■ **ЗАДАНИЕ И ТРЕБОВАНИЯ**: Пожалуйста, верни весь текст о мастер-классе Никиты Михалкова дословно, ничего в нем не меняя.

■ **ИСХОДНЫЙ ТЕКСТ**:
_ _ _ _ _ _ _

07.12.2022
Четвертого декабря состоялся показ фрагмента учебной постановки «Снегурочка» Академии кинематографического и театрального искусства и прошел мастер-класс Никиты Михалкова.
Мастер-класс был построен в форме диалога мэтра и слушателей Академии.
— Михаил Чехов говорил: слово ничего не значит, имеет значение рождение слова. Слово обретает энергию, значение и смысл, только когда я вижу, как это слово рождается, — важно, почему я говорю, что происходит со мной до того, как слово вымолвлено, произнесено… Именно этим — переживанием, а не представлением — отличается русский театр, русская школа от других театров. Сегодня вы представили тяжелейший материал — сказку, наив, лубок, но что я вижу? Готовый фабрикат, оказавшийся чем-то внешним. О чем это? Она ему нравится, а он ей?
— Она слушала его песни — и полюбила их… — отзывается сыгравшая главную роль слушательница.
— Вы понимаете, что от энергии сказанного зависит всё? Если я не рождаюсь изнутри того, что потом проговорю, ничего не произойдет! Когда шлепаете слова, я могу отвлечься, заговорить по телефону; вы должны заставить меня пытаться понять ваши отношения, что там дальше…
— Слушать песни
Одна моя утеха. Если хочешь,
Не в труд тебе, запой!
— Сколько в этих фразах заложено! Они его выманивают к ней, понимаешь? Как дальше?
— А за услугу
Готова я служить сама. Накрою
Кленовый стол ширинкой браной, стану
Просить тебя откушать хлеба-соли,
Покланяюсь, попотчую; а завтра
На солнечном восходе разбужу.

_ _ _ _ _ _ _

■ **СОСТАВ ДАННЫХ**:
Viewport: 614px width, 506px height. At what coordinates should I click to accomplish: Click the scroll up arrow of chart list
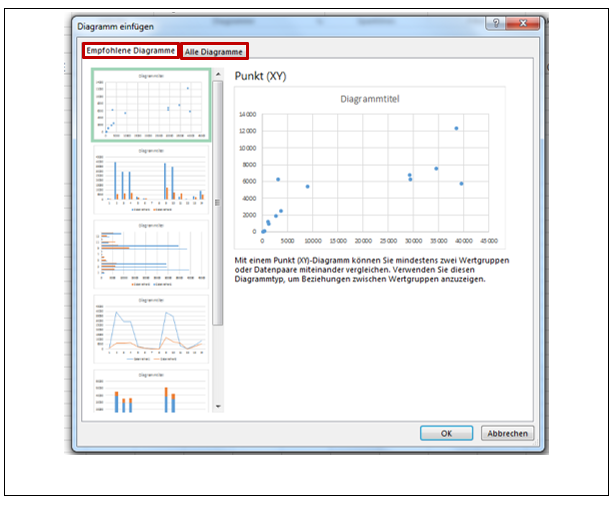click(219, 72)
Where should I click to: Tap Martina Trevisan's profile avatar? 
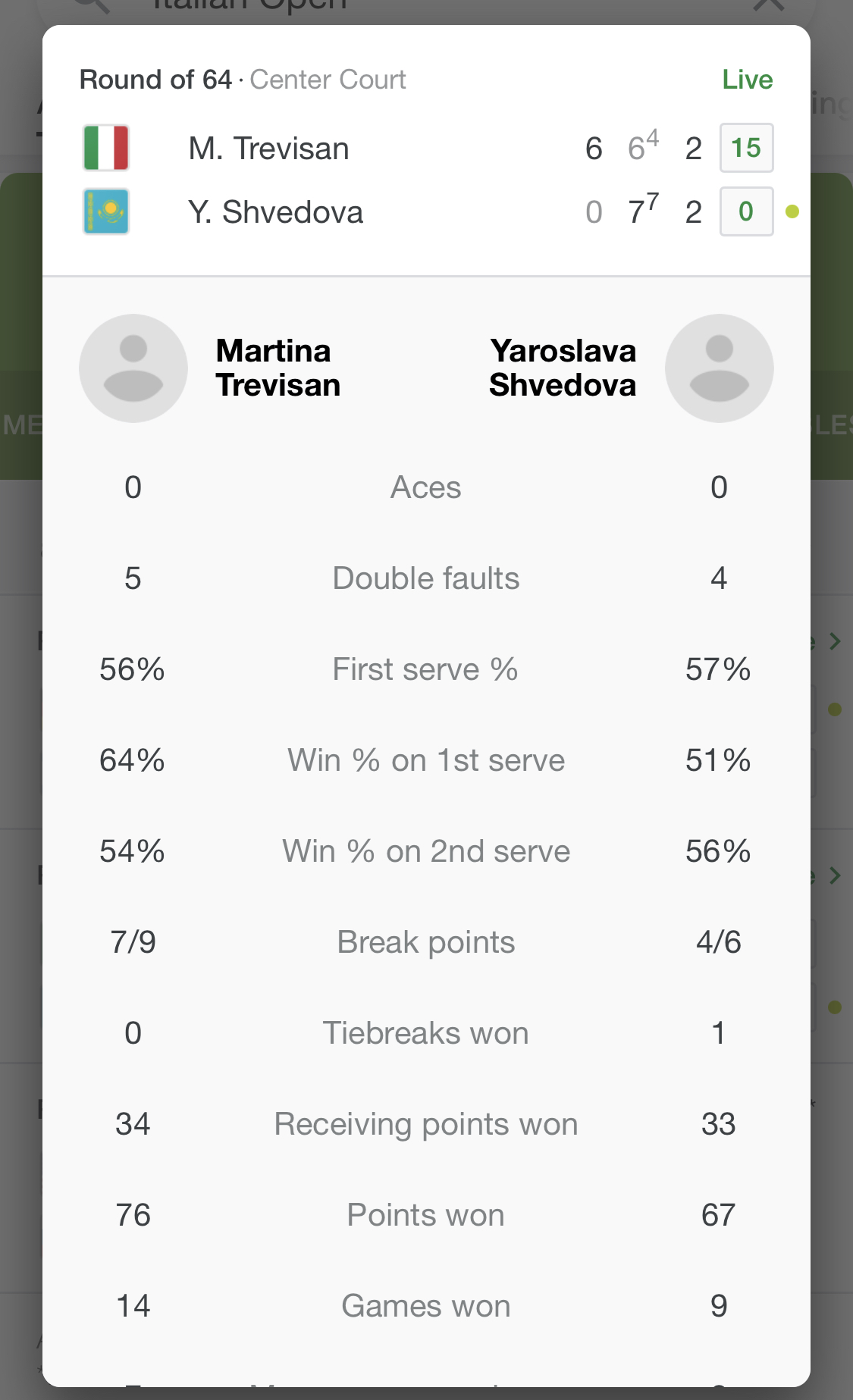133,368
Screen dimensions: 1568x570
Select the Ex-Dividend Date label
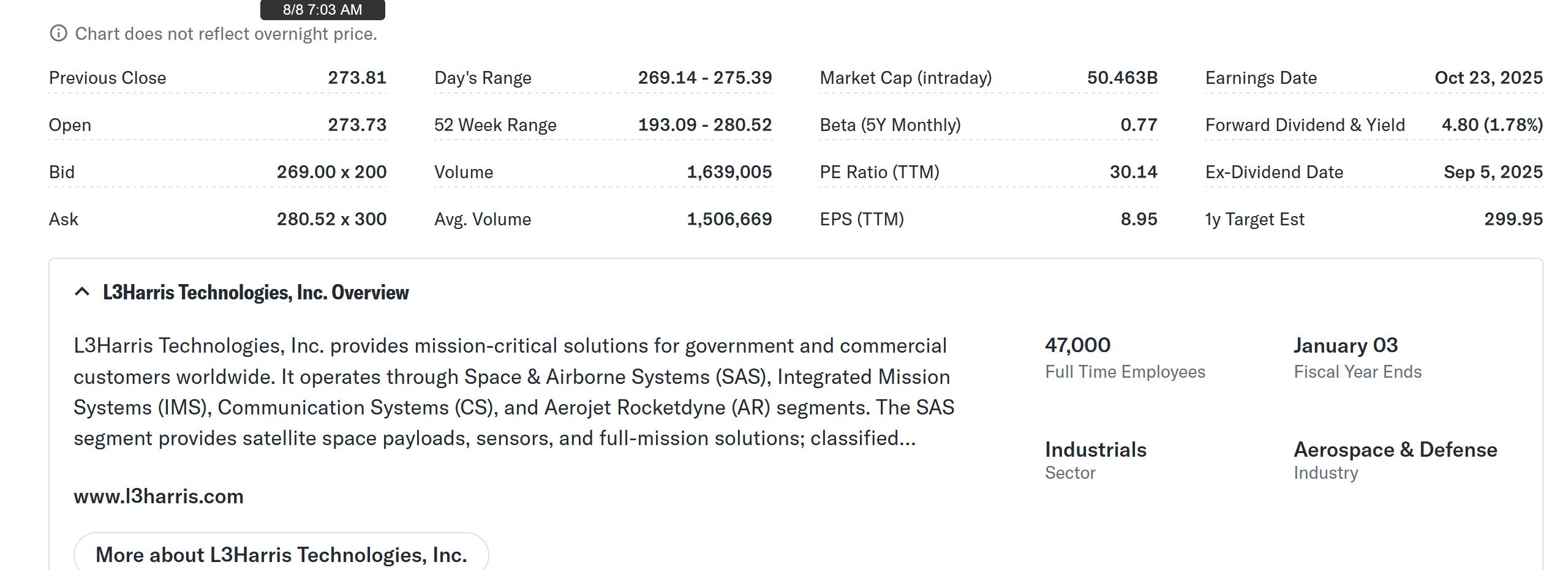click(x=1274, y=172)
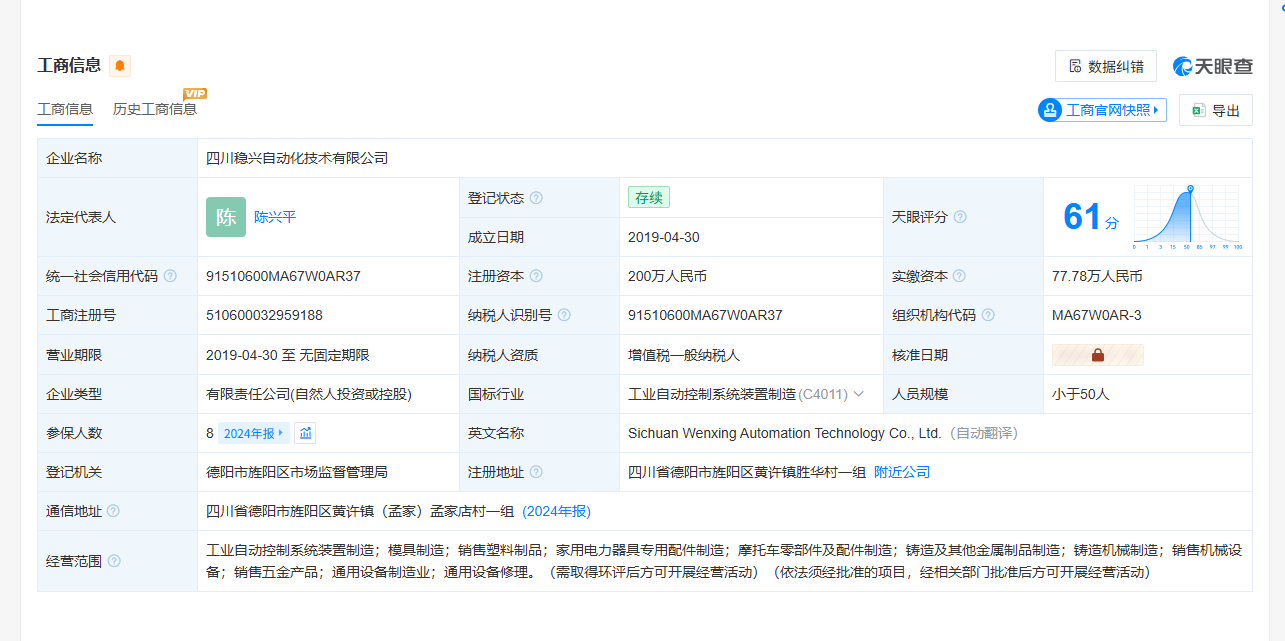
Task: Click the 数据纠错 button
Action: [1105, 66]
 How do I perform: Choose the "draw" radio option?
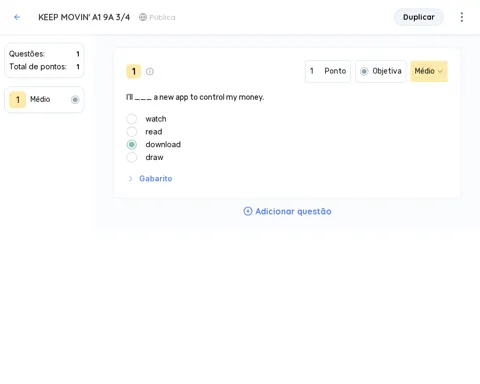point(132,157)
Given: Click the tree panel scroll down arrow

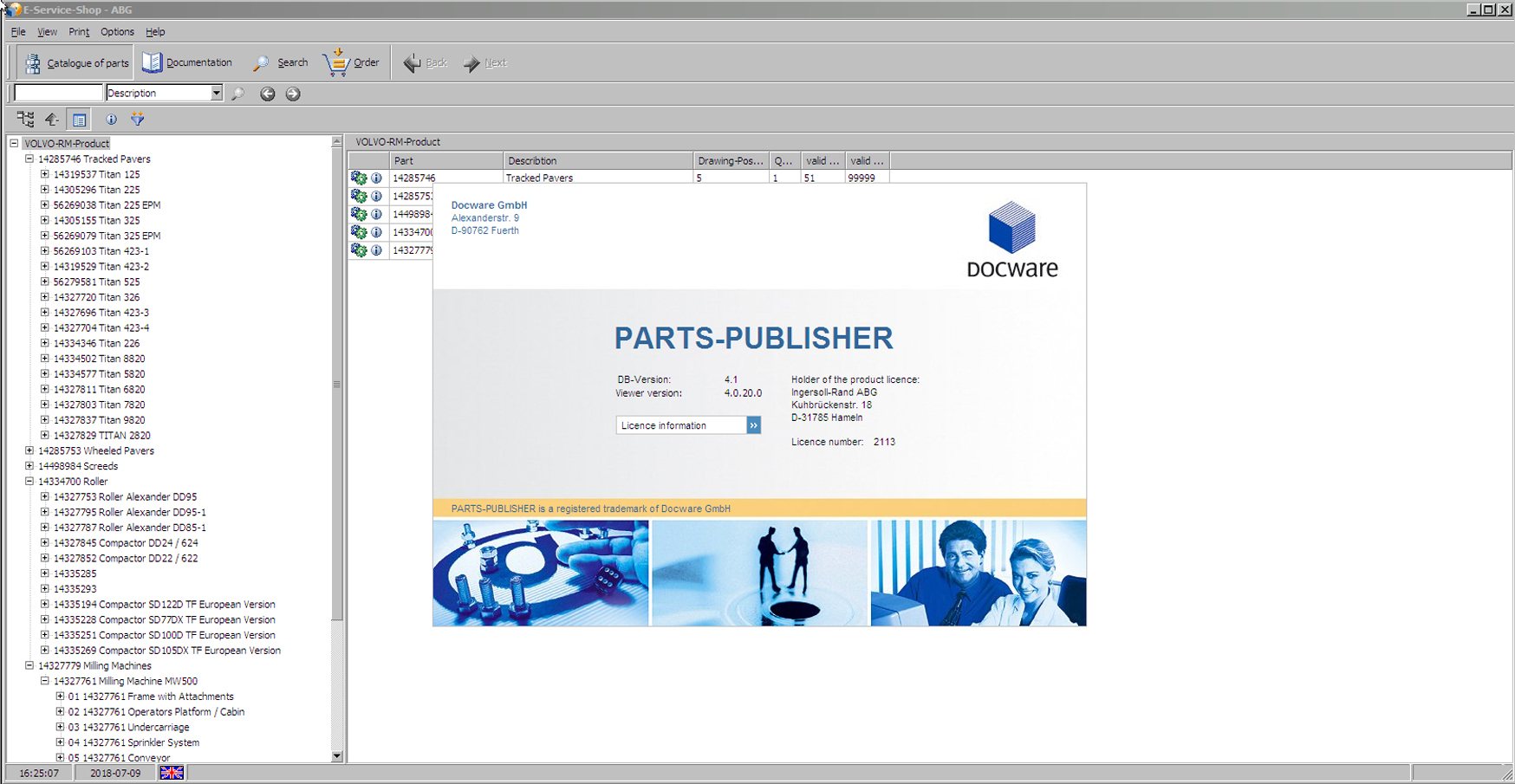Looking at the screenshot, I should tap(337, 756).
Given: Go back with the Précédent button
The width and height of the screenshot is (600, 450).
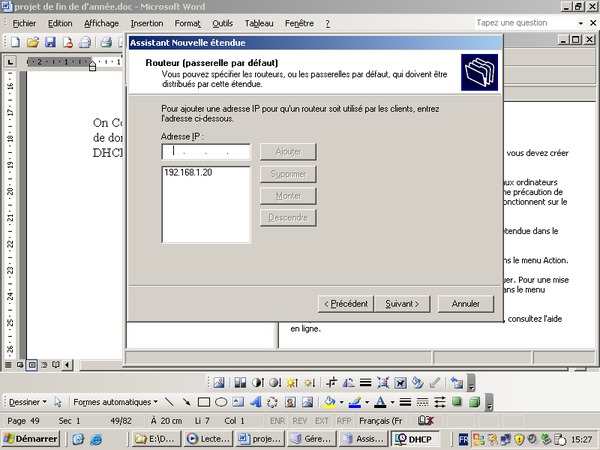Looking at the screenshot, I should 345,303.
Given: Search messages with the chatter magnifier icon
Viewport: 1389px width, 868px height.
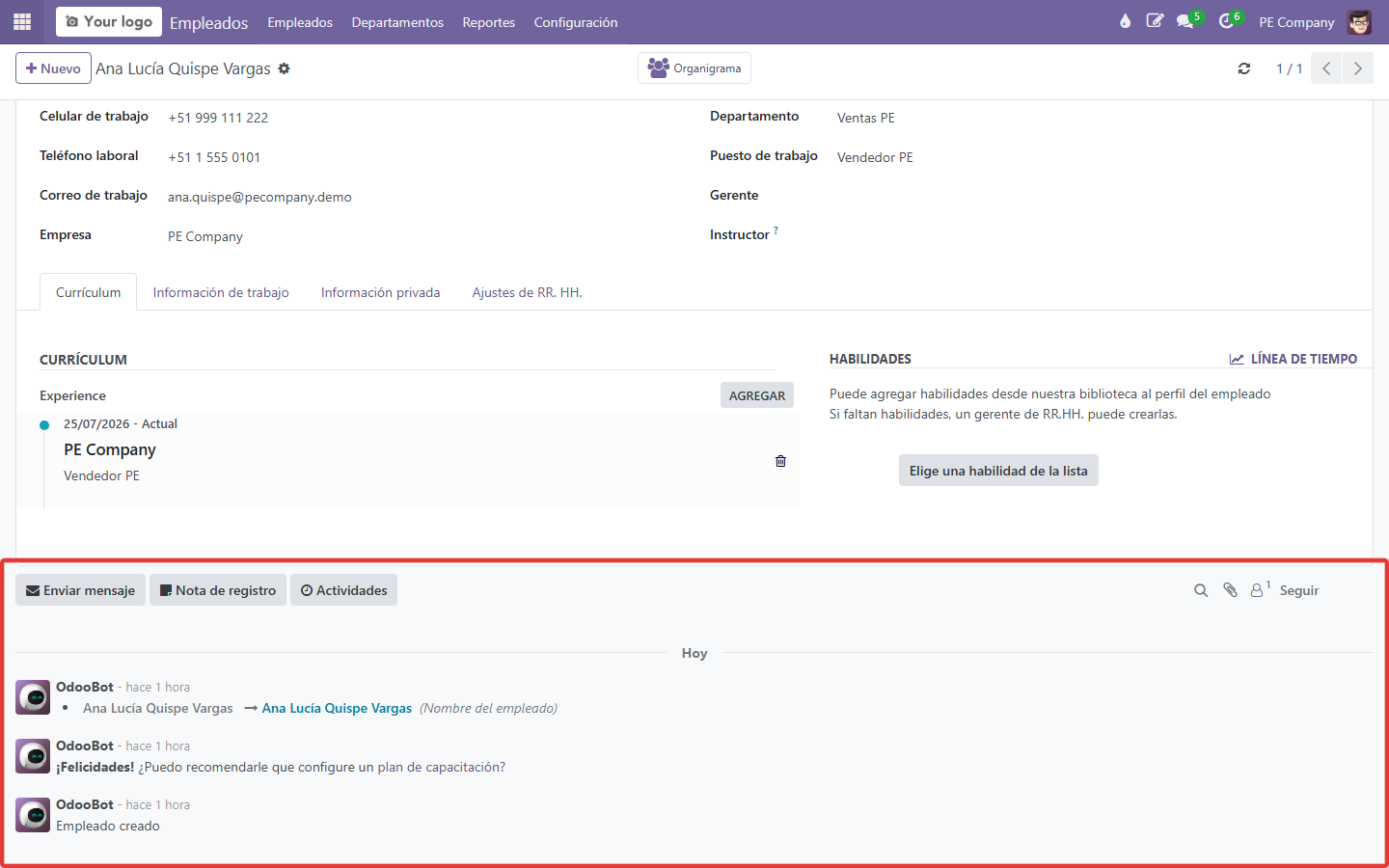Looking at the screenshot, I should pyautogui.click(x=1201, y=590).
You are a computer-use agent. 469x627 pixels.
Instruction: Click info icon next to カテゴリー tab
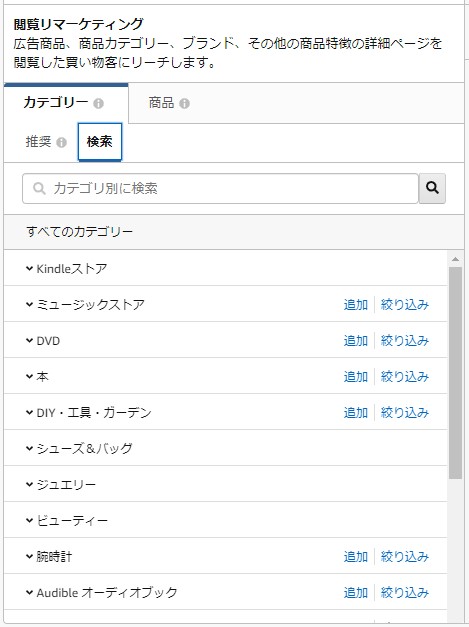98,104
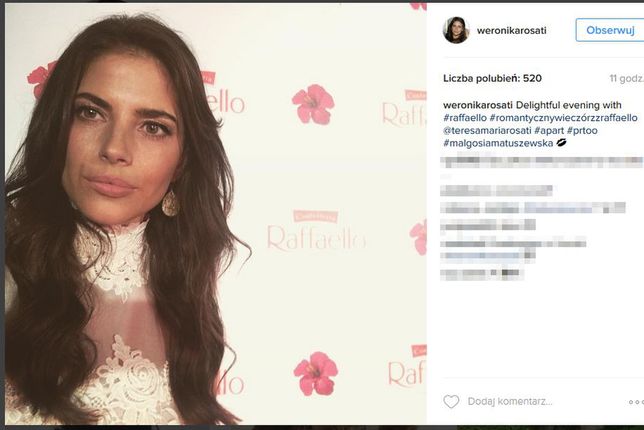
Task: Click the last blurred comment line
Action: pos(481,273)
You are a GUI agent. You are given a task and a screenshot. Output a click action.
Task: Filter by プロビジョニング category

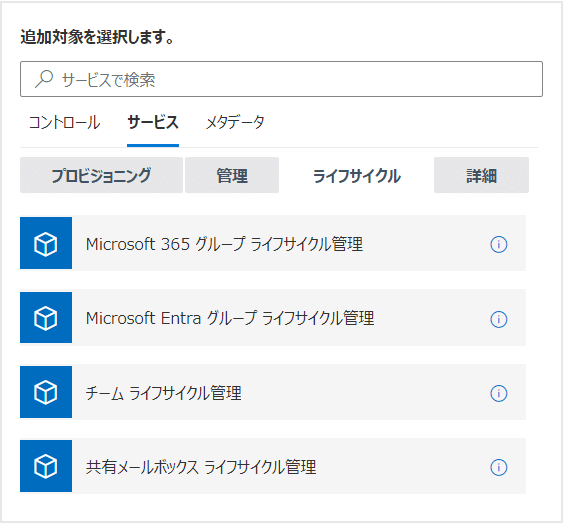pos(101,175)
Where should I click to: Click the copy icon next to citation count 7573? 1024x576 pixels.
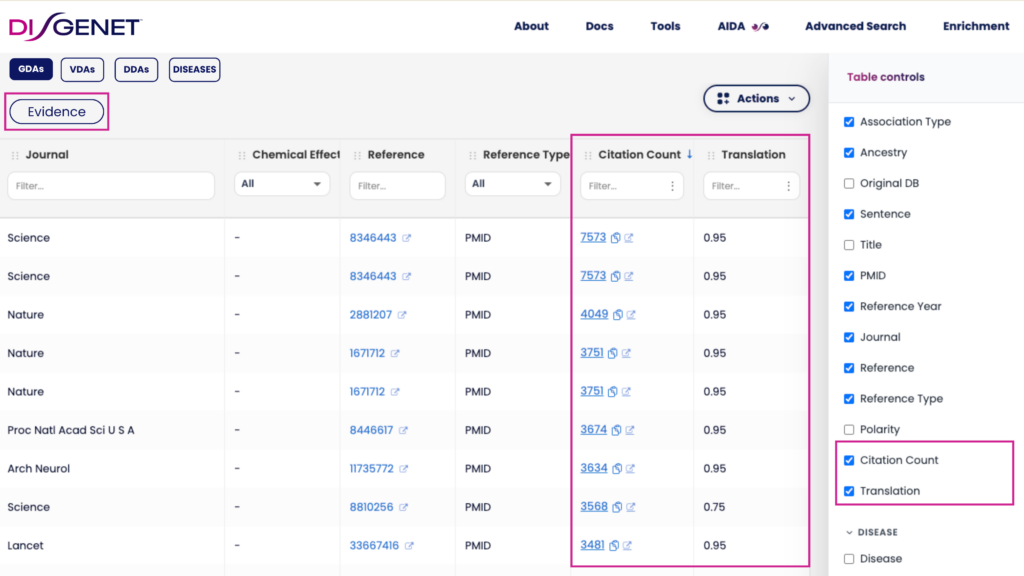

_ _ _ _ _ _ _

■ **РЕЗУЛЬТАТ ВЫПОЛНЕНИЯ**:
07.12.2022
Четвертого декабря состоялся показ фрагмента учебной постановки «Снегурочка» Академии кинематографического и театрального искусства и прошел мастер-класс Никиты Михалкова.
Мастер-класс был построен в форме диалога мэтра и слушателей Академии.
— Михаил Чехов говорил: слово ничего не значит, имеет значение рождение слова. Слово обретает энергию, значение и смысл, только когда я вижу, как это слово рождается, — важно, почему я говорю, что происходит со мной до того, как слово вымолвлено, произнесено… Именно этим — переживанием, а не представлением — отличается русский театр, русская школа от других театров. Сегодня вы представили тяжелейший материал — сказку, наив, лубок, но что я вижу? Готовый фабрикат, оказавшийся чем-то внешним. О чем это? Она ему нравится, а он ей?
— Она слушала его песни — и полюбила их… — отзывается сыгравшая главную роль слушательница.
— Вы понимаете, что от энергии сказанного зависит всё? Если я не рождаюсь изнутри того, что потом проговорю, ничего не произойдет! Когда шлепаете слова, я могу отвлечься, заговорить по телефону; вы должны заставить меня пытаться понять ваши отношения, что там дальше…
— Слушать песни
Одна моя утеха. Если хочешь,
Не в труд тебе, запой!
— Сколько в этих фразах заложено! Они его выманивают к ней, понимаешь? Как дальше?
— А за услугу
Готова я служить сама. Накрою
Кленовый стол ширинкой браной, стану
Просить тебя откушать хлеба-соли,
Покланяюсь, попотчую; а завтра
На солнечном восходе разбужу.